At minimum, your scope of work should include:
- Project overview: One paragraph describing the project and its objective
- Deliverables: A numbered list of everything you will produce
- Timeline: Start date, milestone dates, expected completion date
- Pricing: Total fee, deposit amount, payment schedule
- What is not included: Explicit exclusions to prevent scope creep
- Revision policy: How many rounds of revisions are included
- Payment terms: When invoices are due, late payment consequences
- Cancellation policy: What happens if either party wants to end the project early
Write it in plain language, not legal jargon. Your client should be able to read it and understand everything without needing a solicitor. If a term is ambiguous, add a brief explanation.
Send the scope of work for signature before starting work. Use a digital signature tool (DocuSign, HelloSign, or even a reply email saying "I agree to these terms") to get written confirmation. Do not start work on a verbal agreement — memories differ, and verbal agreements are nearly impossible to enforce.
Sending Your First Invoice
Your first invoice should be a deposit invoice sent alongside your signed scope of work. The deposit confirms the client's commitment and funds the early stages of the project.
A professional invoice includes your business name and contact details, the client's name and address, a unique invoice number, the date of issue, the due date, a description of what the invoice covers ("Project deposit per scope of work dated [date]"), the amount, VAT if applicable, and your bank details for payment.
Set clear payment terms. For deposits, "due on receipt" or "due within 7 days" is standard. For milestone and final invoices, 14 days is typical for small businesses and 30 days for larger companies. State the consequences of late payment — statutory interest and compensation charges.
Follow up promptly if the invoice is not paid by the due date. A brief, friendly email is enough: "Just checking whether invoice #001 has been processed. Let me know if you need anything." Most late payments are administrative oversights, not deliberate avoidance.
Keep records of every invoice sent and every payment received. Your accounting software does this automatically, but make sure you are categorising income correctly. At the end of the tax year, you need accurate records for your Self Assessment return.
Building a Sustainable Freelance Business
The goal of the first year is survival and learning. The goal of years two and three is building a sustainable business that does not depend on any single client, platform, or referral source.
Diversify your income sources. Relying on one or two clients is precarious.
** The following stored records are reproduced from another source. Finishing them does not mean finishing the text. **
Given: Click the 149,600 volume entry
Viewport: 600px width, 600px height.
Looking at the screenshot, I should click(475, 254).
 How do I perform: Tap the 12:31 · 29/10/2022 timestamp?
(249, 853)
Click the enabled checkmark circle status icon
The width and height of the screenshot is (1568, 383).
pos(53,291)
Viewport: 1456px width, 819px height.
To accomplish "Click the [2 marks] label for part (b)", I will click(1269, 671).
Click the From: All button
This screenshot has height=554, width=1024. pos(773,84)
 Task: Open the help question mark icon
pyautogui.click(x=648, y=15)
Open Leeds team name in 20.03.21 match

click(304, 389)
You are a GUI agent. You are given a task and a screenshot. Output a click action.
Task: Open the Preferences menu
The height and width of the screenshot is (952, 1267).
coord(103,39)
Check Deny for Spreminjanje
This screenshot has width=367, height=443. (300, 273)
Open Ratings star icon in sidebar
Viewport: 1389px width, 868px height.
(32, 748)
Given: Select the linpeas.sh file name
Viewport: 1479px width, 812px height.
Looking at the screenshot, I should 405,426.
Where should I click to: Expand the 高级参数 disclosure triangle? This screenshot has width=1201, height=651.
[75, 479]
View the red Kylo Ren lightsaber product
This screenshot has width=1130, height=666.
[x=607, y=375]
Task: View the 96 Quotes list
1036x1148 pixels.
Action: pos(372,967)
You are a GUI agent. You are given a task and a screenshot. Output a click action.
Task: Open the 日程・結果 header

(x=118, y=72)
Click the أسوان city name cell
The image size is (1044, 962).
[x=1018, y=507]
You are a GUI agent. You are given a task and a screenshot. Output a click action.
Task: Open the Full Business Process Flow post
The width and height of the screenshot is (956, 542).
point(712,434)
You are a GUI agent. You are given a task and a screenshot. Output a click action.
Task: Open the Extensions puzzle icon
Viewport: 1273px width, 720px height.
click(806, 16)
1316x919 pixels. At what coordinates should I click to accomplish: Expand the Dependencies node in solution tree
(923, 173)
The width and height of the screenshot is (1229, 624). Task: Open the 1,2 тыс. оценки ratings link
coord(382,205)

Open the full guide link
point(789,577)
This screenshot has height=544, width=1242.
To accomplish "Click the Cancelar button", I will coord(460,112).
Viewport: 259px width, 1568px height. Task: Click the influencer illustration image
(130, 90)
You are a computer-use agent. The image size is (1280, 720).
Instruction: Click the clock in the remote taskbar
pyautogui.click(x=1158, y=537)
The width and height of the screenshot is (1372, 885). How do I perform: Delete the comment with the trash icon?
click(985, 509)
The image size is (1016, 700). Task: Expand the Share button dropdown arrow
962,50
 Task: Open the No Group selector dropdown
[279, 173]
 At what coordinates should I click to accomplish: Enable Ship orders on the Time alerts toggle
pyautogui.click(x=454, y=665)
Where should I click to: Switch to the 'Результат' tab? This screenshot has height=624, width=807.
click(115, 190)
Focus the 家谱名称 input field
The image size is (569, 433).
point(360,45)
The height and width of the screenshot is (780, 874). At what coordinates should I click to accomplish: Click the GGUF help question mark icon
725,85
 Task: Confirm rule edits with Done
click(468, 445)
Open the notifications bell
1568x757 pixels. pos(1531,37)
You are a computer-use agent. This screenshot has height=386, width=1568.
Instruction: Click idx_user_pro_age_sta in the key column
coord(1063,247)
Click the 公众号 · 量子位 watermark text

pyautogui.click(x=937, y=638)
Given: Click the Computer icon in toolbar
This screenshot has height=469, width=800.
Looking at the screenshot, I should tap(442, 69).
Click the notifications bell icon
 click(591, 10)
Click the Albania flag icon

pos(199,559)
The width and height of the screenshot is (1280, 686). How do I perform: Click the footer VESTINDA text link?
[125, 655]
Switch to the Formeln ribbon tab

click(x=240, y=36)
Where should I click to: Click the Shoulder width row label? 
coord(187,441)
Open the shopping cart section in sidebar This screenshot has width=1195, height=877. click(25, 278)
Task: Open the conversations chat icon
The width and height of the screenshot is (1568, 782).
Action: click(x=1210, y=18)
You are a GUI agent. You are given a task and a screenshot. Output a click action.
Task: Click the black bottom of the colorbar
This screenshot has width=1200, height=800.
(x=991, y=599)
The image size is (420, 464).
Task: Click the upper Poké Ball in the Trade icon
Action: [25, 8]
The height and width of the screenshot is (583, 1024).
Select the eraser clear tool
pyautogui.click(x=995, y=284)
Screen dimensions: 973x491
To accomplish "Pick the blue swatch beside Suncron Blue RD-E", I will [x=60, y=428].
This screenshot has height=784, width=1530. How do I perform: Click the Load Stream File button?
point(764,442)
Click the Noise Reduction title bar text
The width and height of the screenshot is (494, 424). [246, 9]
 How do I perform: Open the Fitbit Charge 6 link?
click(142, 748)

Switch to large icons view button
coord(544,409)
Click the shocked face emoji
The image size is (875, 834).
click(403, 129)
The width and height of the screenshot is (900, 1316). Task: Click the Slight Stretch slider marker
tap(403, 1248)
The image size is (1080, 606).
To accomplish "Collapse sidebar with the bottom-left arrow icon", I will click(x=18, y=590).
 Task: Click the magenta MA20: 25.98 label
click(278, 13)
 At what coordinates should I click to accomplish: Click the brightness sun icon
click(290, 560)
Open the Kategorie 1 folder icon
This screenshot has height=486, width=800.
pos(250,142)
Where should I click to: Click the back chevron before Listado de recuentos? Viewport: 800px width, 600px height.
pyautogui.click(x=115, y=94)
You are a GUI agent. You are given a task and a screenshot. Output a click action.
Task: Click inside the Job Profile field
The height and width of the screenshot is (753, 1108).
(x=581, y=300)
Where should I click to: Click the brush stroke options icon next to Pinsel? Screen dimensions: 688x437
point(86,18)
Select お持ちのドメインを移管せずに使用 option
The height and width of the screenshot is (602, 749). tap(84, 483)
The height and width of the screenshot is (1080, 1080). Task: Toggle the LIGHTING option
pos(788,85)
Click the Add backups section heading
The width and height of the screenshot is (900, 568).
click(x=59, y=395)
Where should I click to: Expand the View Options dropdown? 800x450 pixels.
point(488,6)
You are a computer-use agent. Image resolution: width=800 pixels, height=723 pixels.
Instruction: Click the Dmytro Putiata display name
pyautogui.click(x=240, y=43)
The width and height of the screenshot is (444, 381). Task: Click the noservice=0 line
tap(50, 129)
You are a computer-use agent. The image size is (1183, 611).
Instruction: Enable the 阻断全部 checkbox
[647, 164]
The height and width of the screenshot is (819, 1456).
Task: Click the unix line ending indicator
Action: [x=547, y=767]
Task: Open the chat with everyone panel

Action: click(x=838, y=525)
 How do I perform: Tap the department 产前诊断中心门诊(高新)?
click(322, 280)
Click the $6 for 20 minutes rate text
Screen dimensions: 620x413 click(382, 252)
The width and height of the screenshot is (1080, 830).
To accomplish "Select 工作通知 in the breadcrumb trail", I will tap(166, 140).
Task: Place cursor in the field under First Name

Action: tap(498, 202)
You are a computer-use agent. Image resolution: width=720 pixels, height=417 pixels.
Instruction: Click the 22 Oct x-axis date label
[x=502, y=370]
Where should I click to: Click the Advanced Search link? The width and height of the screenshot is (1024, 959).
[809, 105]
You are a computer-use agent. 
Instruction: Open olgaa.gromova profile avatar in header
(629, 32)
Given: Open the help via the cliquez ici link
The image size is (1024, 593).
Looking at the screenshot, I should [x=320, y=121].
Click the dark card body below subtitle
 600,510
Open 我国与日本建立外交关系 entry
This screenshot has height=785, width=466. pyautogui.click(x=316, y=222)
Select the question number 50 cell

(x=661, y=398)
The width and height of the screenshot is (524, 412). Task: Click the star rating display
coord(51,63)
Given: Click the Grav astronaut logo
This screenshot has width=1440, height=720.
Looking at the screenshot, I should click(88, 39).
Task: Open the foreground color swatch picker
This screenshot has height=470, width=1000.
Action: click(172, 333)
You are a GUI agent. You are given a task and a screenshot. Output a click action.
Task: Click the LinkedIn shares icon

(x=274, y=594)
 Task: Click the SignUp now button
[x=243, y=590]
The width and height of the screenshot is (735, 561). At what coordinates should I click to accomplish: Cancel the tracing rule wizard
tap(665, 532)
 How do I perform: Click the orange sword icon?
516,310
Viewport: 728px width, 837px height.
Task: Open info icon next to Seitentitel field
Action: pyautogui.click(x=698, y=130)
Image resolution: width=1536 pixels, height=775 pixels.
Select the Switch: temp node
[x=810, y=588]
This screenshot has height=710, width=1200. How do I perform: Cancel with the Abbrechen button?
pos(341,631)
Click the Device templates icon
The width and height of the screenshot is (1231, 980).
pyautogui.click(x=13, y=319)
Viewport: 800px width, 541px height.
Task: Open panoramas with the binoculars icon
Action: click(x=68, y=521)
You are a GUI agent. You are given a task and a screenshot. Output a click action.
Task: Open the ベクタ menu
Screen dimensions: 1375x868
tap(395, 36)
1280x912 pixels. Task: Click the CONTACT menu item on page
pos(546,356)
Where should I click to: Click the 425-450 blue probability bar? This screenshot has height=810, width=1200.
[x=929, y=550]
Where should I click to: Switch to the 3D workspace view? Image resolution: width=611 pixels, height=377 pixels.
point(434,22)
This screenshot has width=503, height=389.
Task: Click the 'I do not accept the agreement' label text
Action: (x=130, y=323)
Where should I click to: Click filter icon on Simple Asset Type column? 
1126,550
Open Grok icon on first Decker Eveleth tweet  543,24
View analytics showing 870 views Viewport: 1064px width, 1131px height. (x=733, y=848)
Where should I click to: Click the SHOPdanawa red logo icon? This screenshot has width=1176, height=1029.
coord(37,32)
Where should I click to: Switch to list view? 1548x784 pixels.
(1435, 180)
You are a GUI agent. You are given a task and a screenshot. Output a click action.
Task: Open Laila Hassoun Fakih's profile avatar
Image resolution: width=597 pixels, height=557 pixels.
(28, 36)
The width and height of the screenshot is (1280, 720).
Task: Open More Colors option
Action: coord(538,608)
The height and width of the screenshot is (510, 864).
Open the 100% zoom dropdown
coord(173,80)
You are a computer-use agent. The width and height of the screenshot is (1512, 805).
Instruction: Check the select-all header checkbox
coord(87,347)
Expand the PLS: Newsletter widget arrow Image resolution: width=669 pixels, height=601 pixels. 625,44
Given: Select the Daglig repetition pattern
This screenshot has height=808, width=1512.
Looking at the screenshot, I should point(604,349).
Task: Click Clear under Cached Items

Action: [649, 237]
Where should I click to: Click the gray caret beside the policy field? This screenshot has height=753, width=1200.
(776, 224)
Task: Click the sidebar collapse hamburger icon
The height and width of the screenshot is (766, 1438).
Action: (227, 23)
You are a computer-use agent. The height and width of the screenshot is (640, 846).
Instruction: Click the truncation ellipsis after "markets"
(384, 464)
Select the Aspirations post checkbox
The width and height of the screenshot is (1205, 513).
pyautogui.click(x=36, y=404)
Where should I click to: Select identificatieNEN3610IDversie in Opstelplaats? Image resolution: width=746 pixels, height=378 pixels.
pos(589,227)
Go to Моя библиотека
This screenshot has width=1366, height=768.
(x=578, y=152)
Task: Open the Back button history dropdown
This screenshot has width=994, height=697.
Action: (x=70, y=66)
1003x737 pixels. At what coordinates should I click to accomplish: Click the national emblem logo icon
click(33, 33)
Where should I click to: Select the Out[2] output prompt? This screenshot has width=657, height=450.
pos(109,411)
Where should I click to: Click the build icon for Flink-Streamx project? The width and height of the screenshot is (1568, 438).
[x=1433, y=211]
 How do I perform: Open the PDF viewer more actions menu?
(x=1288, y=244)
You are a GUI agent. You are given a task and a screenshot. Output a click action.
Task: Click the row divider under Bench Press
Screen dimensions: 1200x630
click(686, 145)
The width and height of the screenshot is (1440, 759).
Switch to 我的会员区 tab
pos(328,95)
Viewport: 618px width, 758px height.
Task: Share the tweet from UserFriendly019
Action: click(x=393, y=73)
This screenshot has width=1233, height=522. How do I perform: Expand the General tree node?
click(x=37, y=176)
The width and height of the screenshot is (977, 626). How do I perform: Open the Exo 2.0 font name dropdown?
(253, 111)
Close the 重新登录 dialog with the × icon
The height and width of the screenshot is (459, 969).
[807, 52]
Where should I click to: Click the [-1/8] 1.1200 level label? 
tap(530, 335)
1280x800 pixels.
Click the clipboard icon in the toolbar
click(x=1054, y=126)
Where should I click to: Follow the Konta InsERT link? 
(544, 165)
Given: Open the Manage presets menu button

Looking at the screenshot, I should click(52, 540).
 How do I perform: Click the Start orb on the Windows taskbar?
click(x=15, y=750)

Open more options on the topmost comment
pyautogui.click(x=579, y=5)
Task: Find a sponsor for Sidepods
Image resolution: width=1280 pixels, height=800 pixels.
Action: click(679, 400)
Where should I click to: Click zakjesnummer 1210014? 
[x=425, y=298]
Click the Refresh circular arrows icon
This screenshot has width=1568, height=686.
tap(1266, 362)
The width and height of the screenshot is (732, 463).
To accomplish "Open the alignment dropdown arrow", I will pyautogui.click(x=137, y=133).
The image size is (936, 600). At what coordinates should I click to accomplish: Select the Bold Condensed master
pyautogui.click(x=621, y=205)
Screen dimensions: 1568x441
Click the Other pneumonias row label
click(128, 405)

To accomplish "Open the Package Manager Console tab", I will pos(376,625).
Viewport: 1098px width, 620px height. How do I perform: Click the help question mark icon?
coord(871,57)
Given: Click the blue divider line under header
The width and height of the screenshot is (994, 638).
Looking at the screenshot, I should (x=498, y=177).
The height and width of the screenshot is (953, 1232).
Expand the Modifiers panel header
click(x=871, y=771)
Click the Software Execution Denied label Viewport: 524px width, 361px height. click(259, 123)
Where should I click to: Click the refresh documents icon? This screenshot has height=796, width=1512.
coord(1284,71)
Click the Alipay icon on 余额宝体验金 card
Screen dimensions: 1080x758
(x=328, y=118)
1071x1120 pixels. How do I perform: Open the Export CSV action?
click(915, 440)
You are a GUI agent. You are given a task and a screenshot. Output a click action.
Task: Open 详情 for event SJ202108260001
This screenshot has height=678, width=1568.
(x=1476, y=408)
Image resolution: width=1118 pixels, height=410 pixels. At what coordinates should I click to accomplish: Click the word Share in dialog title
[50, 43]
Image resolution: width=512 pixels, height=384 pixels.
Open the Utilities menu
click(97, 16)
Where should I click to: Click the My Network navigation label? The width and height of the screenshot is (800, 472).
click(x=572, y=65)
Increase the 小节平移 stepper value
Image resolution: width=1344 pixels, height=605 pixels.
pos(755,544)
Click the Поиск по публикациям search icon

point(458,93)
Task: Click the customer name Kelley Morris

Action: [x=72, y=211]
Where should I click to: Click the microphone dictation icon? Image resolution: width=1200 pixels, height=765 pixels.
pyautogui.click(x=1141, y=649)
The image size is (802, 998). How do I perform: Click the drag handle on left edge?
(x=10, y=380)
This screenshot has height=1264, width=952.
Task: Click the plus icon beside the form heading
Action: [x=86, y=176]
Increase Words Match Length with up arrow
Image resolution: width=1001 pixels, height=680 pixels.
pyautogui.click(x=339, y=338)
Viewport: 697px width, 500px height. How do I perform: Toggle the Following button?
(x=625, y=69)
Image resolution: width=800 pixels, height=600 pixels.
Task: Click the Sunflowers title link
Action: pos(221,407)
If your biggest client represents more than 30% of your income, you are vulnerable. Actively pursue new clients even when you are busy so your pipeline never runs dry.
Build recurring revenue. Retainer agreements, maintenance contracts, and ongoing consulting engagements provide predictable monthly income that smooths out the feast-and-famine cycle. Offer existing clients a retainer arrangement for ongoing work at a slight discount to your project rates.
Invest in relationships. The best freelance businesses are built on referrals, and referrals come from delivering excellent work and being easy to work with. Communicate proactively, meet your deadlines, and go slightly above expectations on every project. Clients remember how you made them feel as much as the quality of the deliverable.
Raise your rates regularly. Review your pricing every 6-12 months. If you are winning more than 70% of your proposals, your rates are too low. If you are winning less than 40%, they may be too high or your proposals need improvement. The sweet spot is 50-70%.
Take care of yourself. Freelancing can be isolating and stressful, especially when cash flow is tight. Set working hours and stick to them. Take holidays. Join a coworking space or freelancer community for social connection. The sustainability of your business depends on the sustainability of you.